Kids have lots of pressures surrounding them today to succeed.
– You have to make grades to get into college
– Extra-curricular participation and success
– Numerous responsibilities/ activities and not enough hours in the day.
– Social media and comparing selves to others.
With these pressures coming in all directions some kids will begin to check-out and give up.Giving up and not trying can become a defensive mechanism and thinking filter.
If giving up and not putting forth a try becomes a pattern then here are some things to do:
– Use conscience decision to go ahead and make an effort to do something they may feel uncomfortable with. Just trying gives a person the ability to see that they might be wrong.
– Parents, talk to kids about seeing this pattern in them and explain what it is and this pattern can be broken. Unless they make an effort to break the cycle of this thinking it will become more ingrained in their response patterns.

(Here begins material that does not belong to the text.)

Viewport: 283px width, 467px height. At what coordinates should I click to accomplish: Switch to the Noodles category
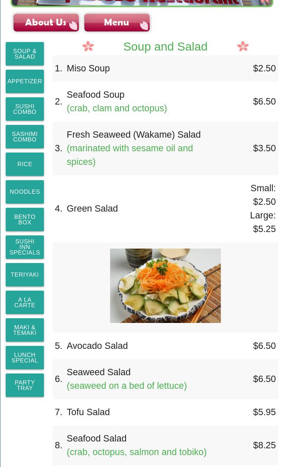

– Have the child confide in a support person (family, friend, teacher, coach, pastor, etc.) who can help them spot the learned helplessness they are exhibiting and help them developed more positive thinking around perceived challenges. This will help shed the negative thinking filter.
– Get in the habit of pushing through the small things. Push yourself to make an effort and try different things. By doing the little things this will lead to the ability to do the bigger things.
Parenting Challenge: If you see your kids becoming overwhelmed and beginning to put little to no effort into things talk to them. Help them to prioritize their responsibilities/ activities by what is a necessity (school, etc.) and what they really want to do with those that are not so important and they have less interest in. It may be that cutting out some of these activities is what is needed to get them back on track.